Arnanda M. Leffler and Anastasia J. Wade | Brouse McDowell | February 10, 2019
On October 9, 2018, the Ohio Supreme Court issued its long-awaited decision in Ohio Northern Univ. v. Charles Constr. Servs., 2018-Ohio-4057, holding that a general contractor was not entitled to insurance coverage for its subcontractor’s faulty work. Since then, some commentators have described the Court’s holding as eliminating all insurance coverage for claims involving defective construction. Such a broad reading is not warranted. Still, Ohio’s insureds would be wise to consider purchasing an endorsement that is readily available in today’s insurance market.
Coverage for Construction Defect Claims Nationally
For years, courts around the country have grappled with coverage for claims involving defective or faulty construction.

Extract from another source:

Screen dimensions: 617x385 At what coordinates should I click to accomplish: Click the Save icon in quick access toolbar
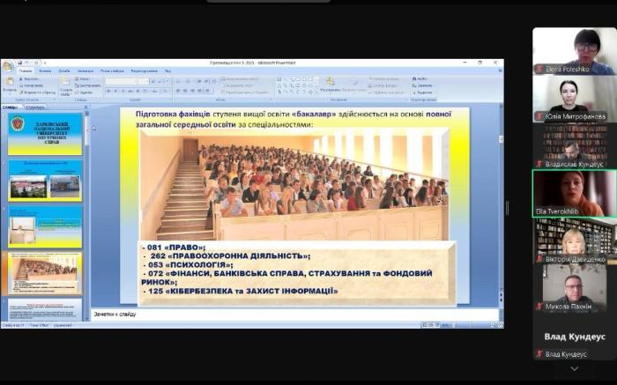click(x=20, y=63)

These cases generally turn on whether the court determines that defective construction is an “occurrence.” An “occurrence” is defined as an accident, including continued or repeated exposure to harmful conditions. In practice, faulty work is almost always an accident as that word is commonly understood—contractor-insureds rarely, if ever, intend or expect to cause injury to persons or property, including their own work. Thus, the industry has long understood that insurance policies will generally provide at least some coverage for damage arising from defective work, subject to policy exclusions that bar coverage for the actual repair or replacement of an insured’s faulty work. Insurers, however, argue that defective work is a non-accidental “business risk” that is not an “occurrence” covered by the policy. Since 2012, almost all courts that have considered the issue have held that defective construction is an “occurrence” and, thus, it is covered by the policy, at least to the extent that work other than the insured’s work is damaged. See Black & Veatch Corp. v. Aspen Ins. (Uk) Ltd, 882 F.3d 952, 966 (10th Cir.2018) (citation omitted).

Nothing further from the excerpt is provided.